#### [Problem to solve]
Pull out every line below that contains the word "click".

--- START ---

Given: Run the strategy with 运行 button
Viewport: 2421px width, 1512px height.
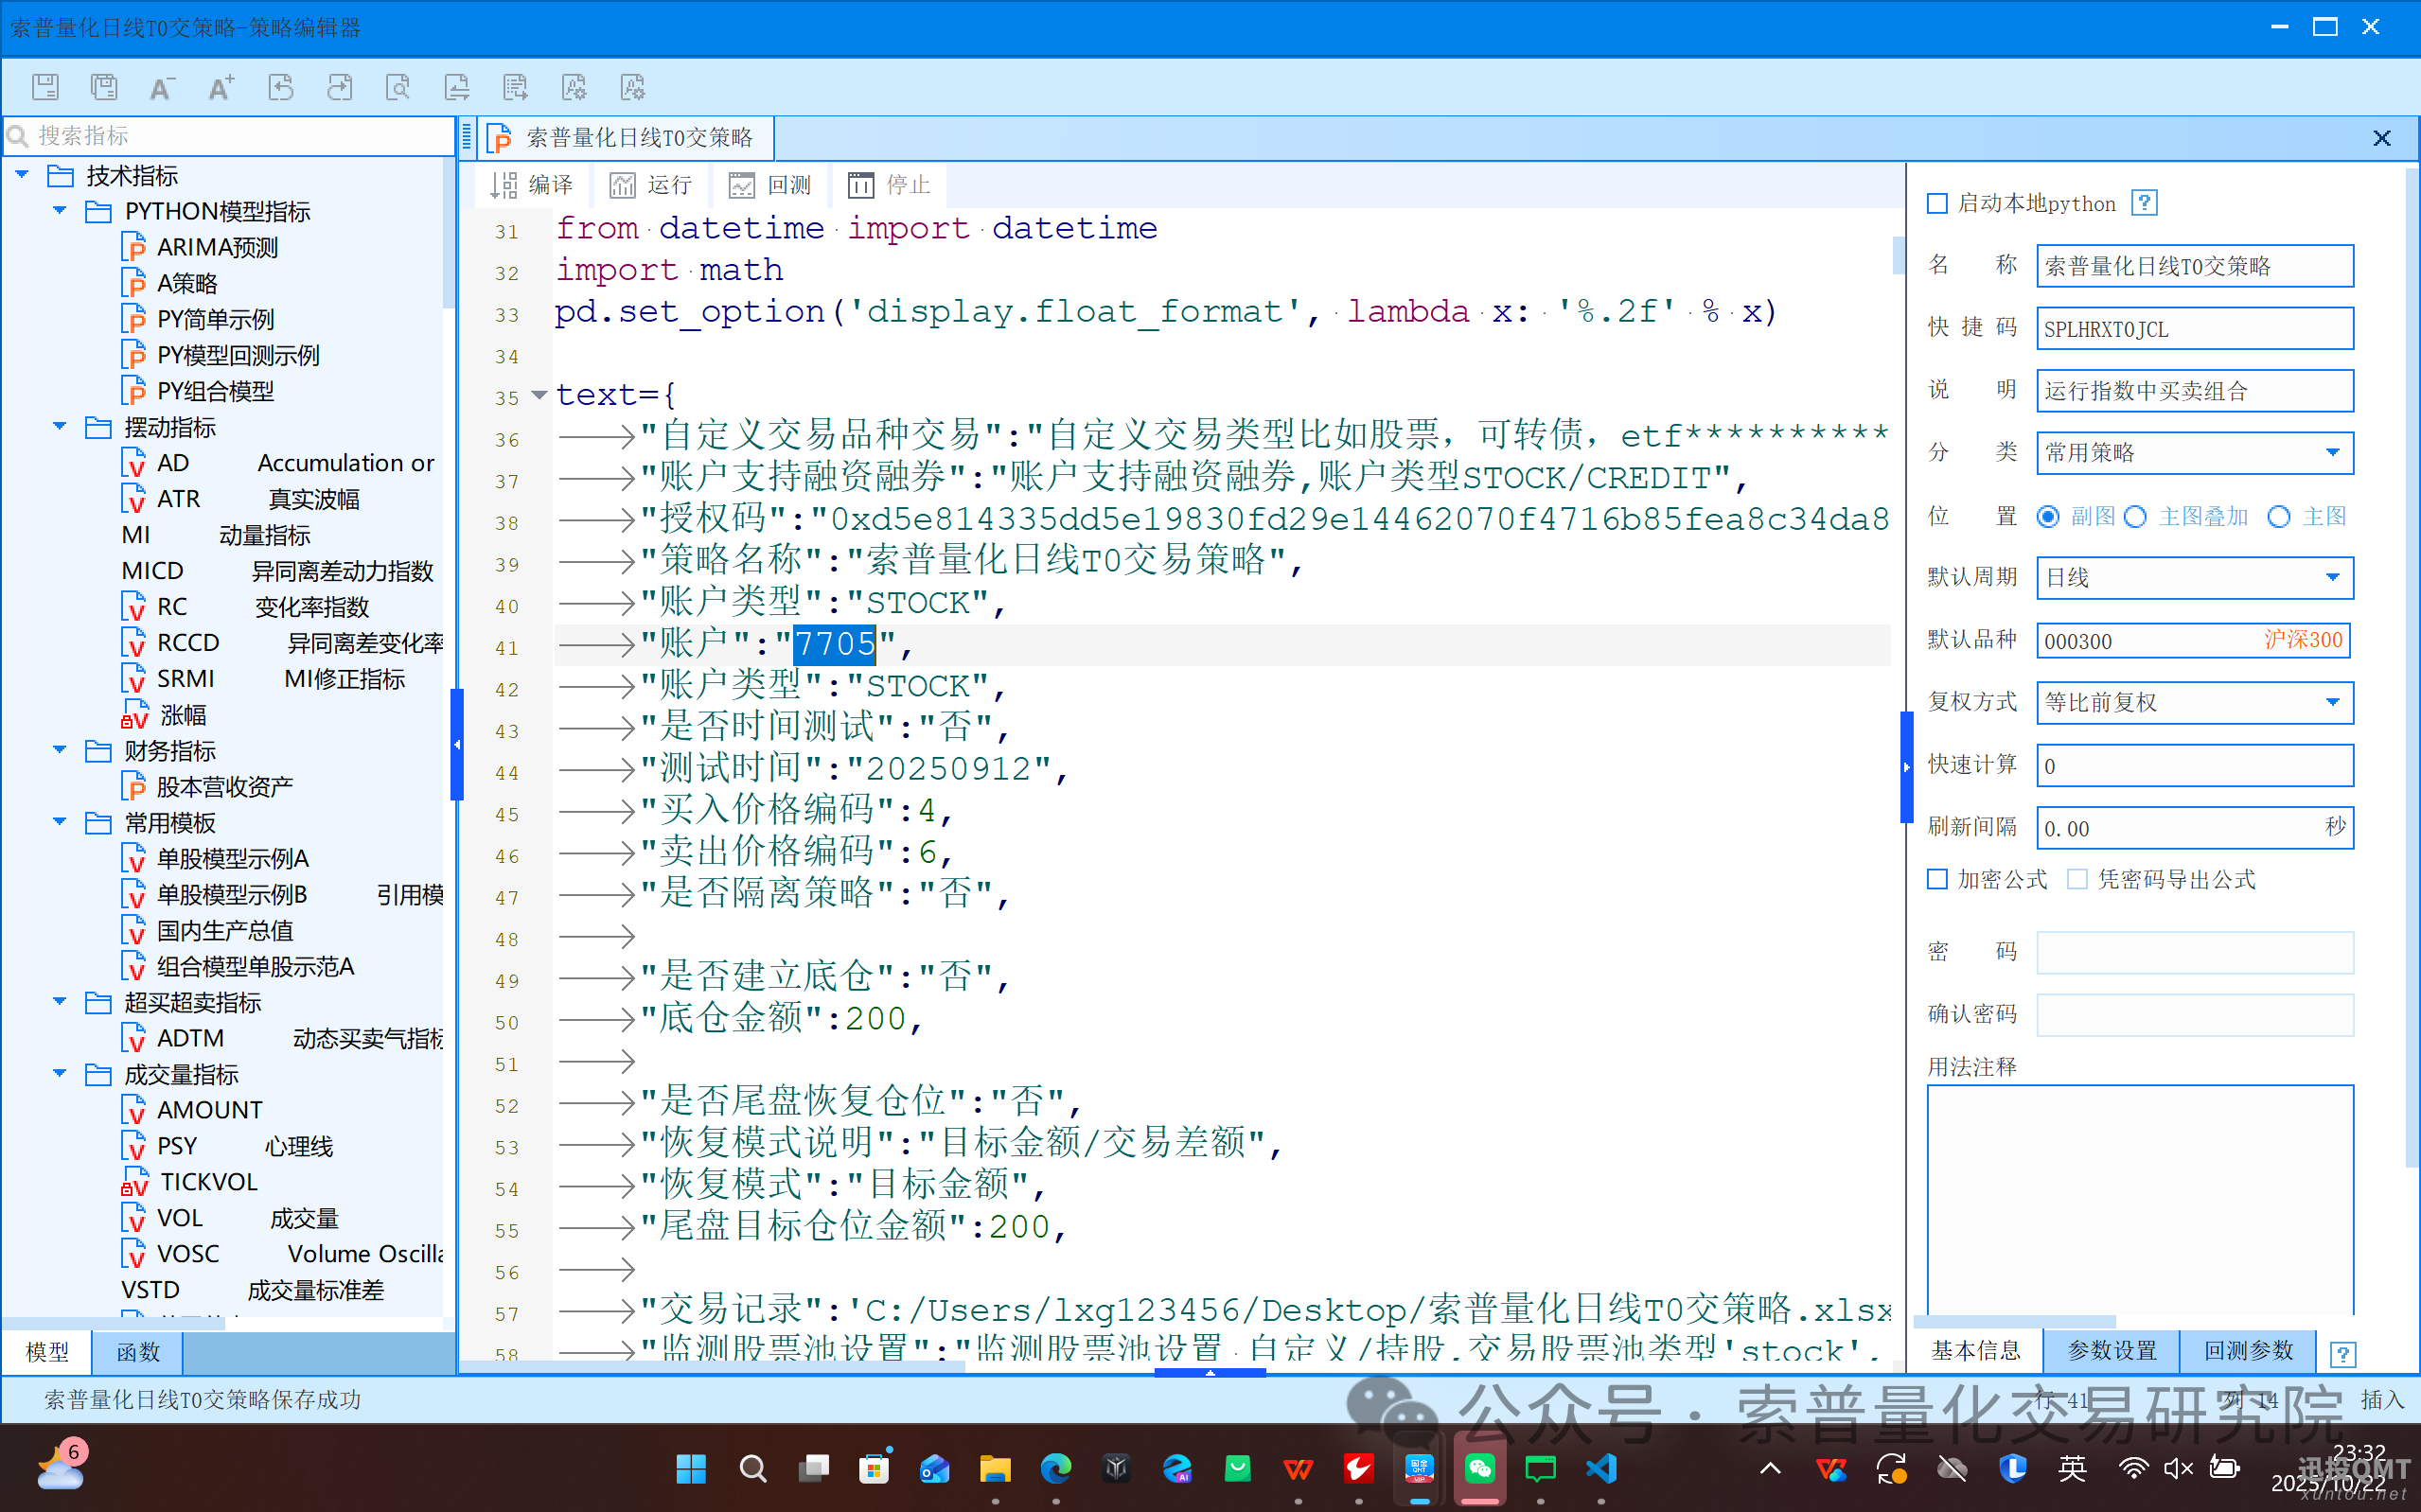Looking at the screenshot, I should tap(651, 185).
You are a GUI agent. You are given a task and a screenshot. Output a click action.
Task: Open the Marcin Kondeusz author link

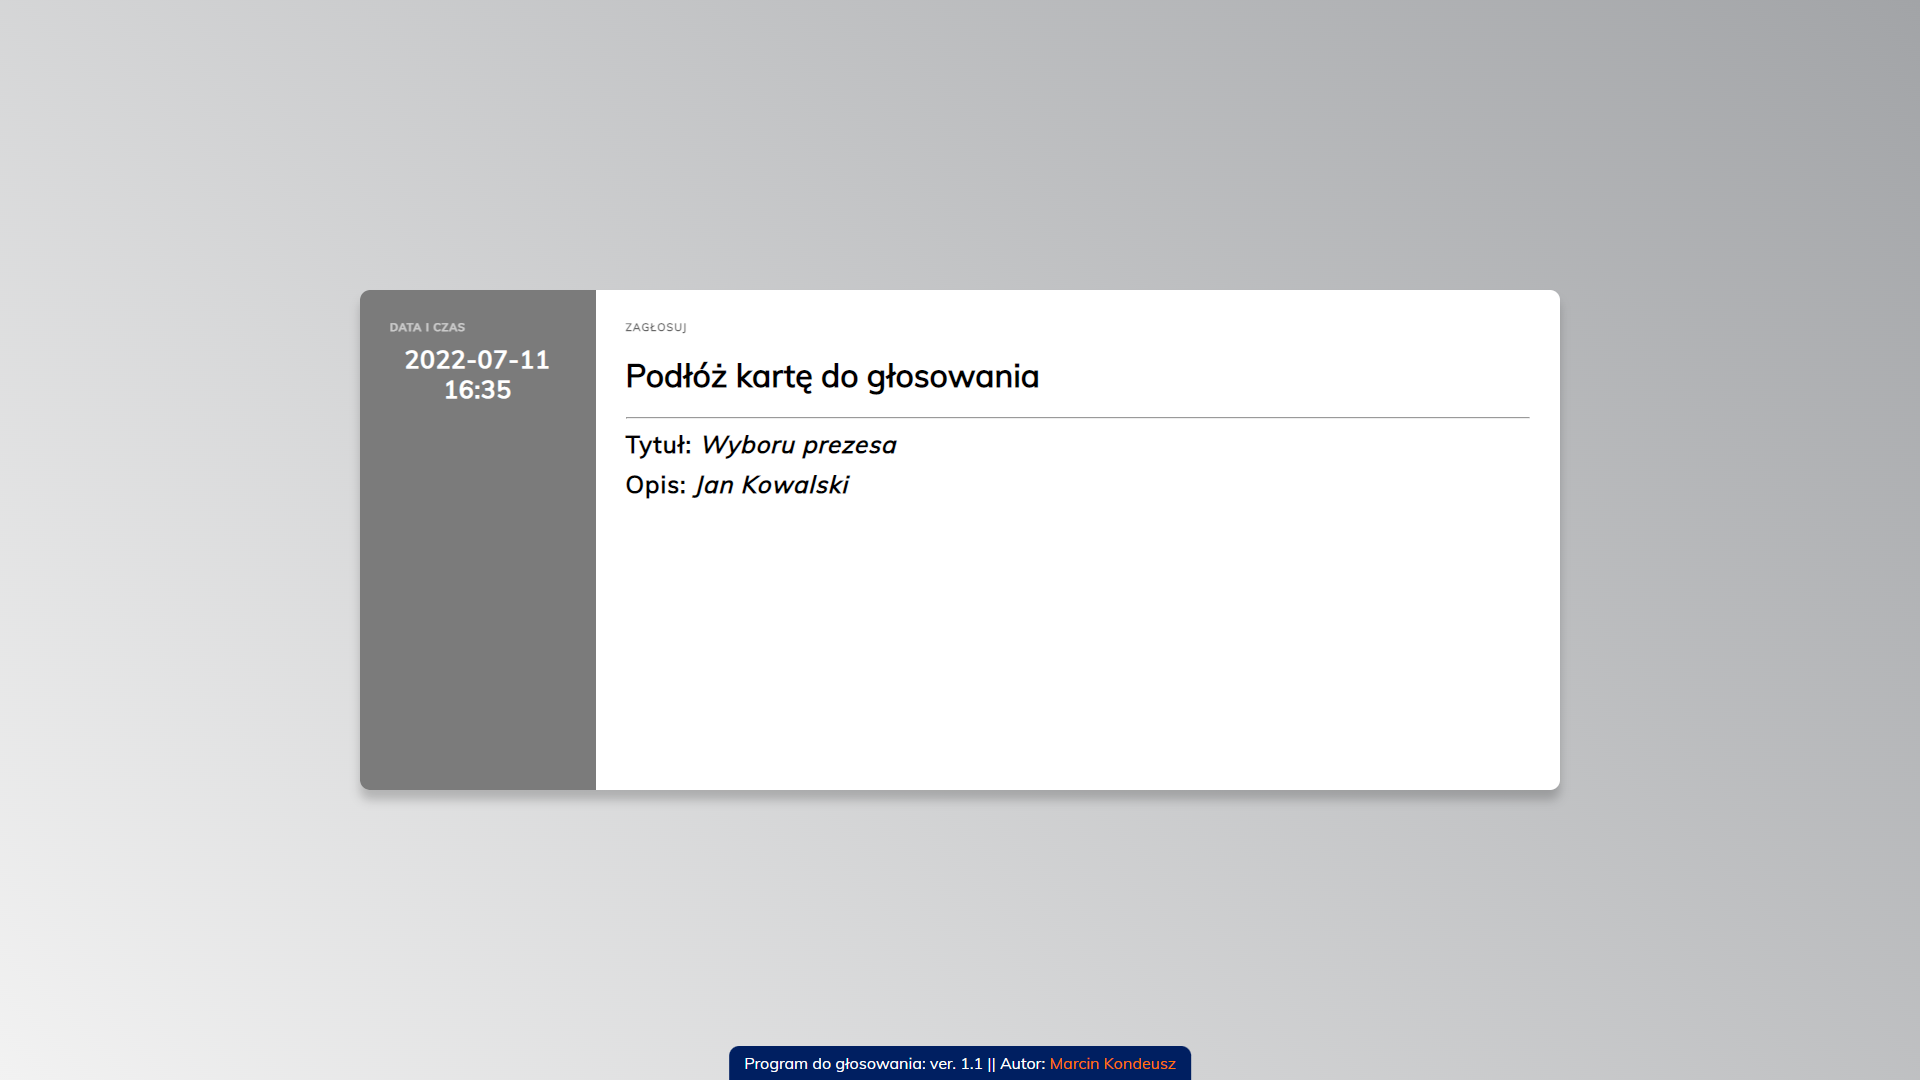pos(1112,1064)
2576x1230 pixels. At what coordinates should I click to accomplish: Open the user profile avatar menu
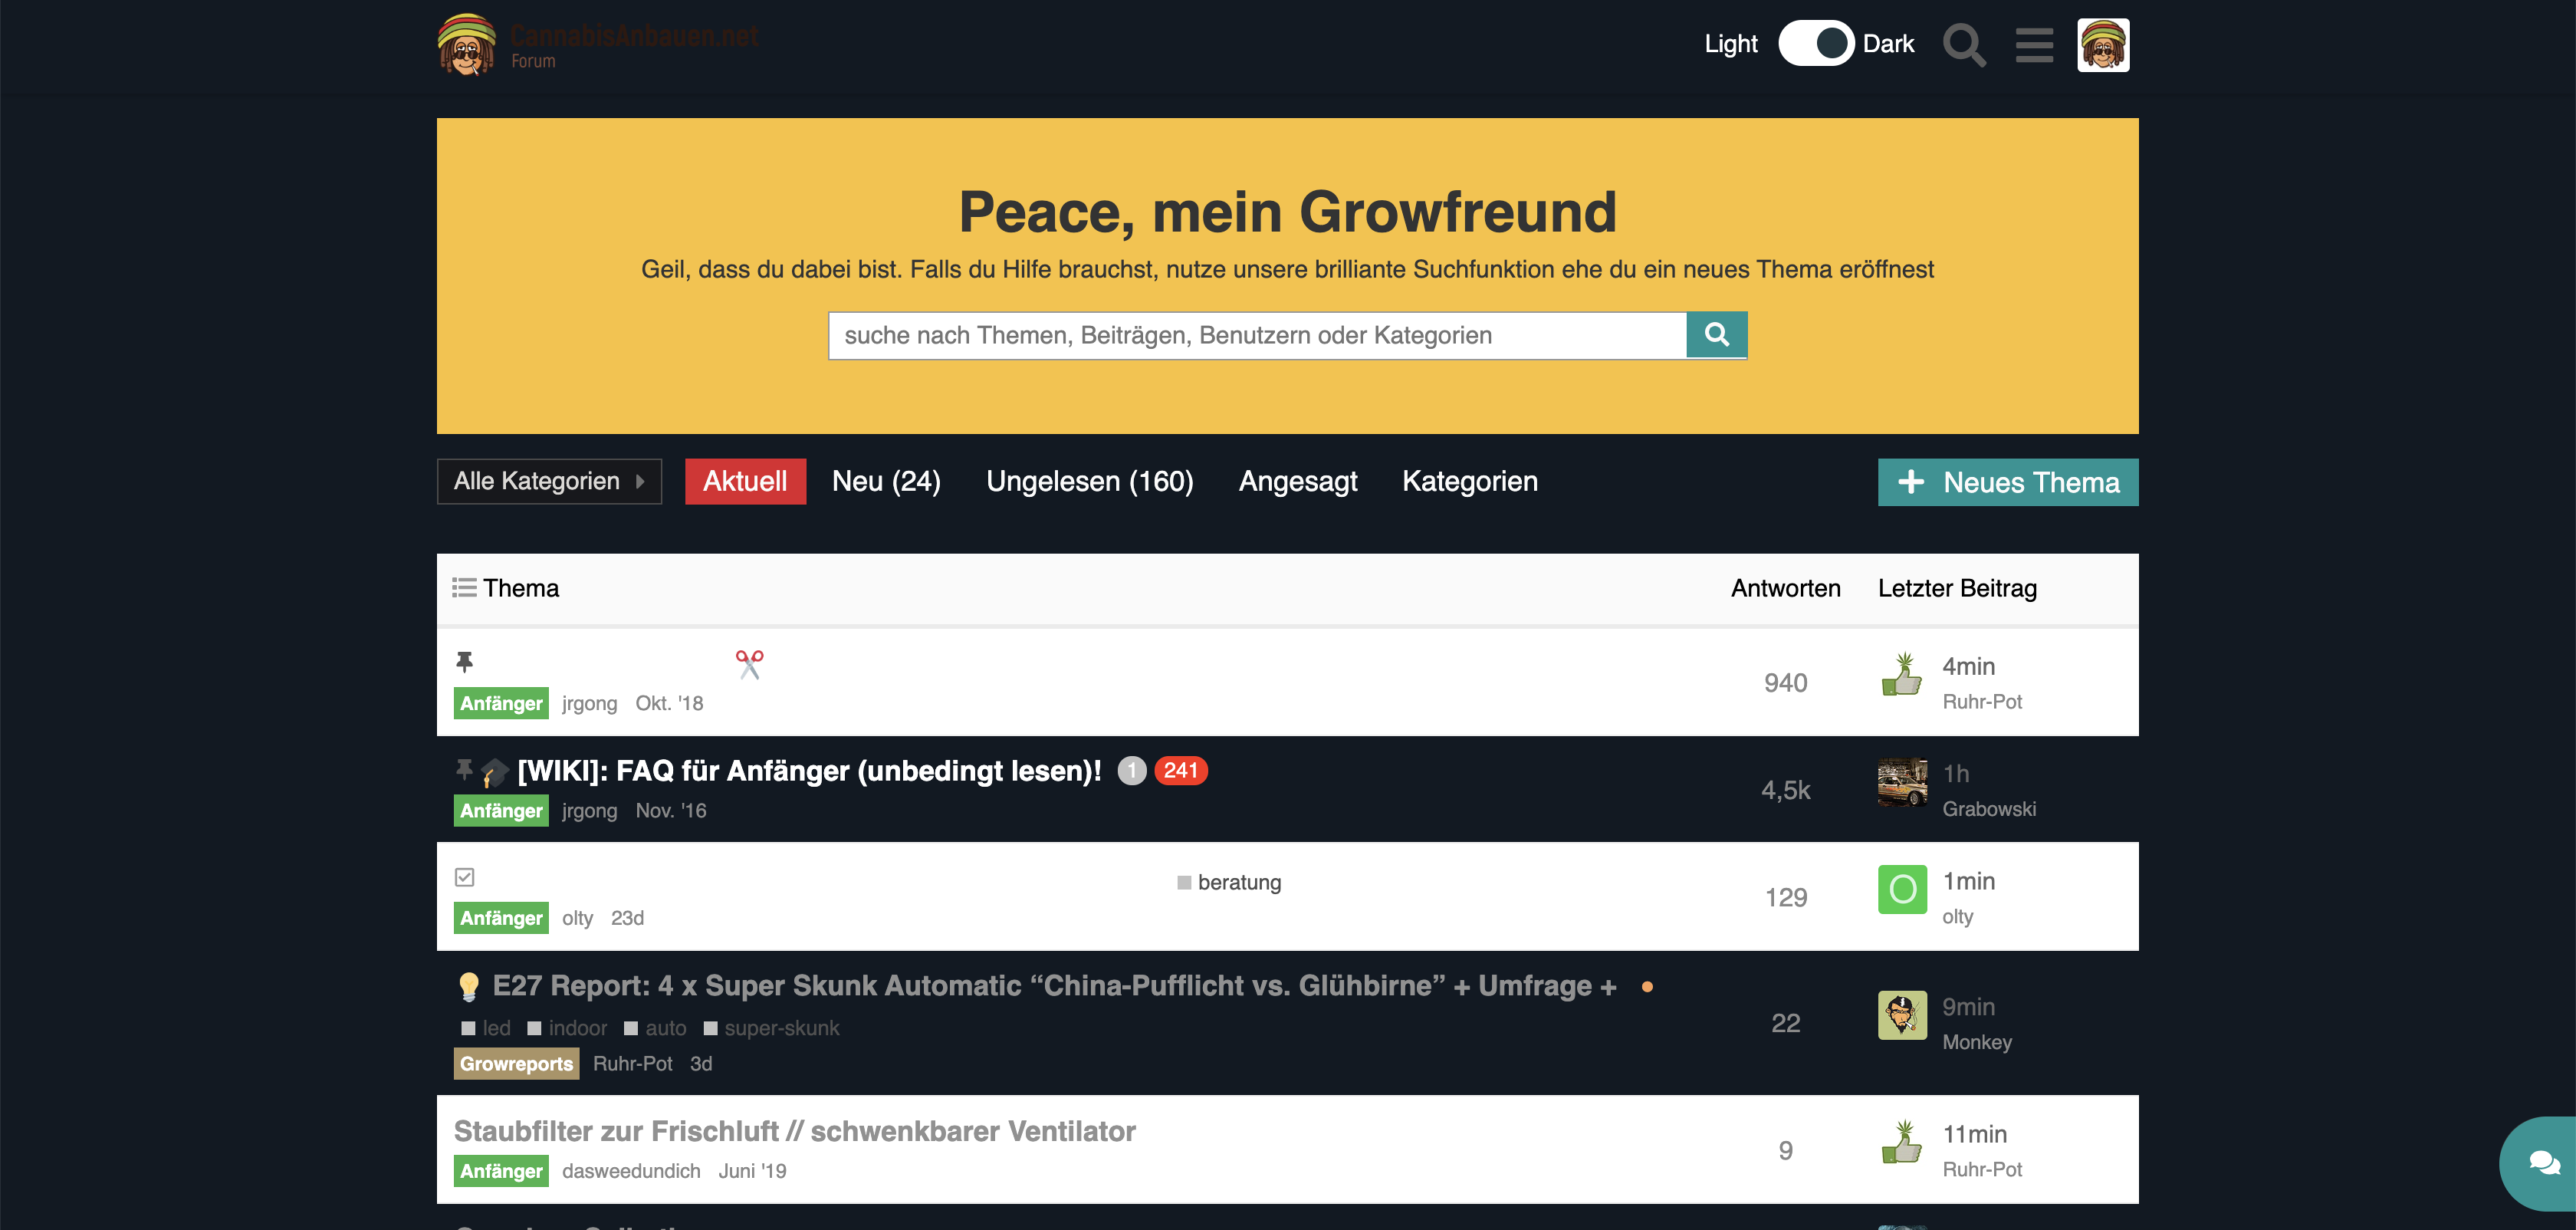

--- END ---

#### [Answer for this exercise]
You are a GUI agent. You are given a task and a screenshot. Output a click action.
2576x1230 pixels. At what coordinates should I click to accomplish: Open the user profile avatar menu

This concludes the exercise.